Investigating boosting techniques' efficacy in feature selection: A comparative analysis
Ubaid Ahmed,Anzar Mahmood,Majid Ali Tunio,Ghulam Hafeez,Ahsan Raza Khan,Sohail Razzaq
DOI: https://doi.org/10.1016/j.egyr.2024.03.020
IF: 5.2
2024-03-20
Energy Reports
Abstract:Accurate Solar Irradiance (SI) forecasting is an important aspect of solar energy harvesting and it depends on various meteorological features. Numerous feature selection algorithms have been implemented for the selection of suitable meteorological parameters. However, boosting algorithms are not explored widely for feature selection applications. Therefore, in this study, a novel perspective is introduced by exploring the efficacy of boosting algorithms in feature selection applications. In the proposed study, we perform a comparative analysis of different boosting algorithms for feature selection applications including Extreme Gradient Boosting (XgBoost), Categorical Boosting (CatBoost), Random Forest (RF) and Light Gradient Boosting Machine (LGBM).
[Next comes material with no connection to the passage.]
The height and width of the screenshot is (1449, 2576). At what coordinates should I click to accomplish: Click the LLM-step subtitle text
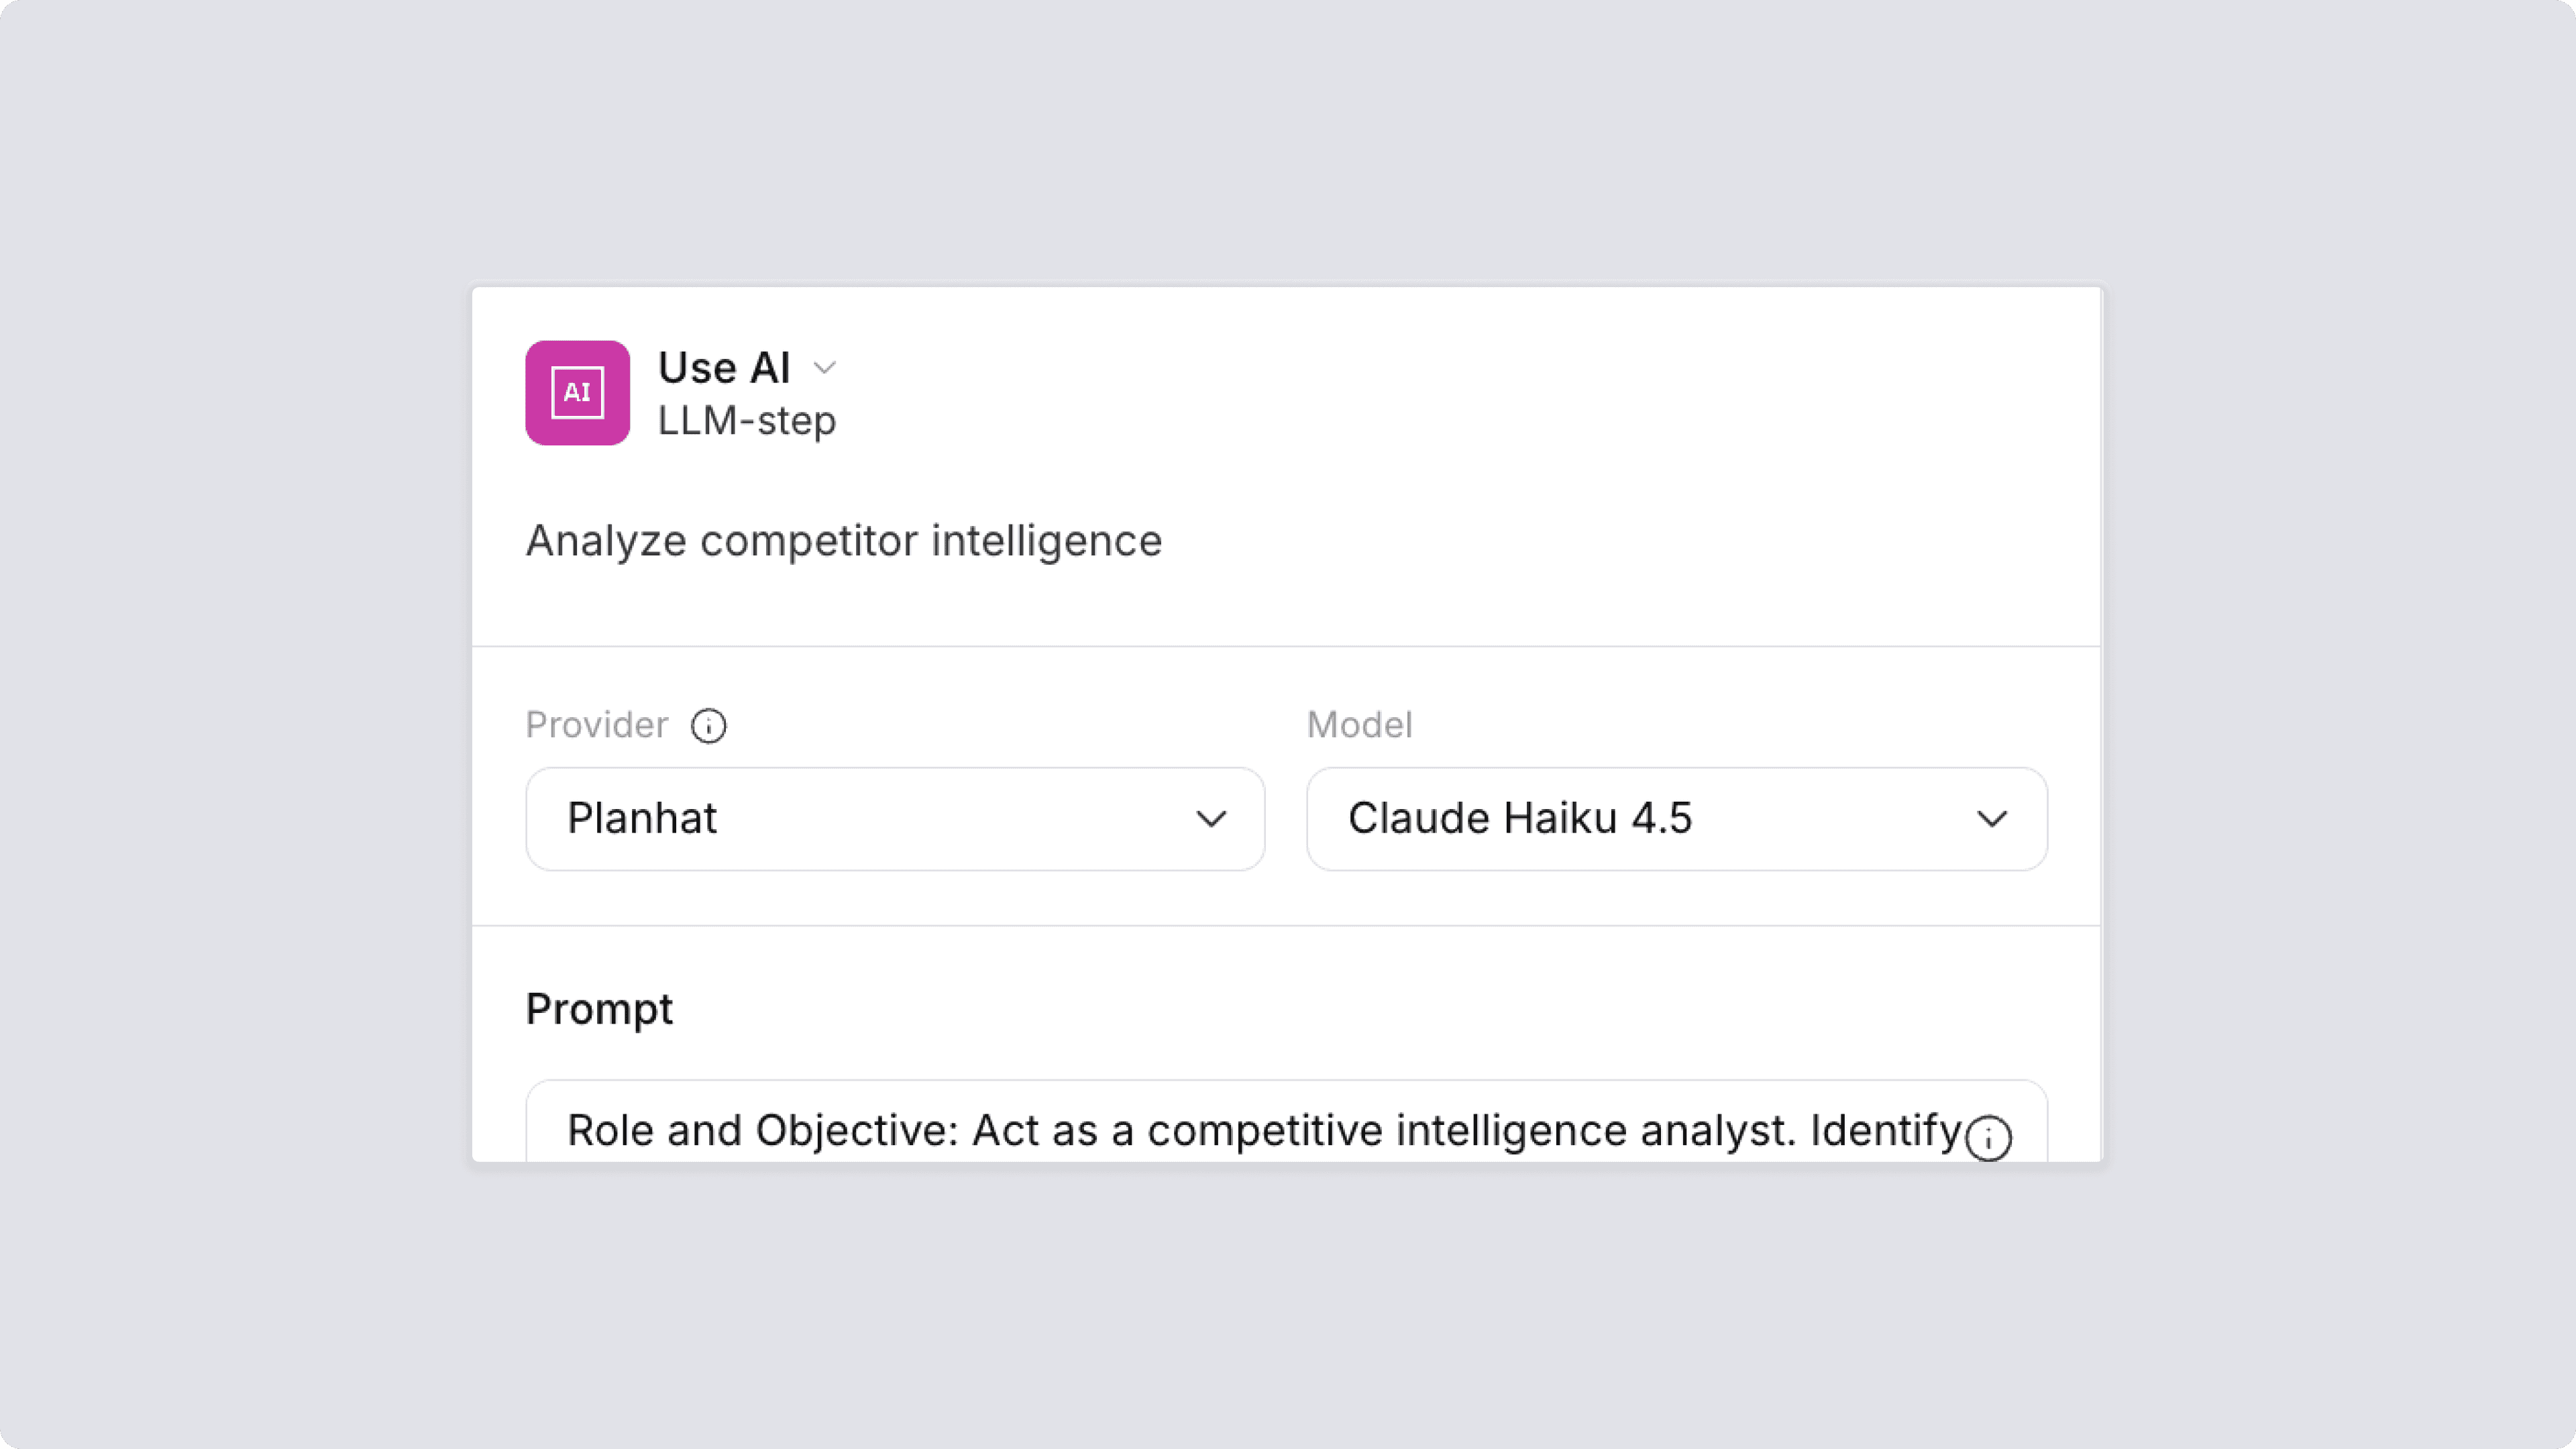[x=746, y=421]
The novelty of this approach is in utilizing these boosting techniques for the selection of the most appropriate features that improve the predictive performance of the model. The SI data of three different geographical locations: Islamabad, Pakistan, Basel, Switzerland and Golden, Colorado, USA are attained from the National Solar Radiation Database (NSRDB) and used in the proposed study. First, the appropriate features are selected by four boosting algorithms separately. The selected features are then fed to the Bidirectional Long-Short-Term Memory (BiLSTM) network for forecasting hour-ahead Global Horizontal Irradiance (GHI). The Root Mean Square Error (RMSE), Mean Square Error (MSE), Mean Absolute Error (MAE), Mean Absolute Scaled Error (MASE) and Normalized Root Mean Square Error (NRMSE) are used as performance indicators. Findings demonstrate that the BiLSTM network trained on selected features, proposed by the XgBoost model, produces better forecasting results. In the case of the Islamabad city dataset, the RMSE and MAE of BiLSTM trained with appropriate features, as compared to the conventional model, are improved by 29.92% and 14.03%, respectively. For the dataset of Basel, the RMSE and MAE of BiLSTM network improved by 14.43% and 28.72%, respectively. Moreover, for the Golden city dataset, the RMSE and MAE of the proposed approach are improved by 10.5% and 17.38%, respectively than the conventional model.
energy & fuels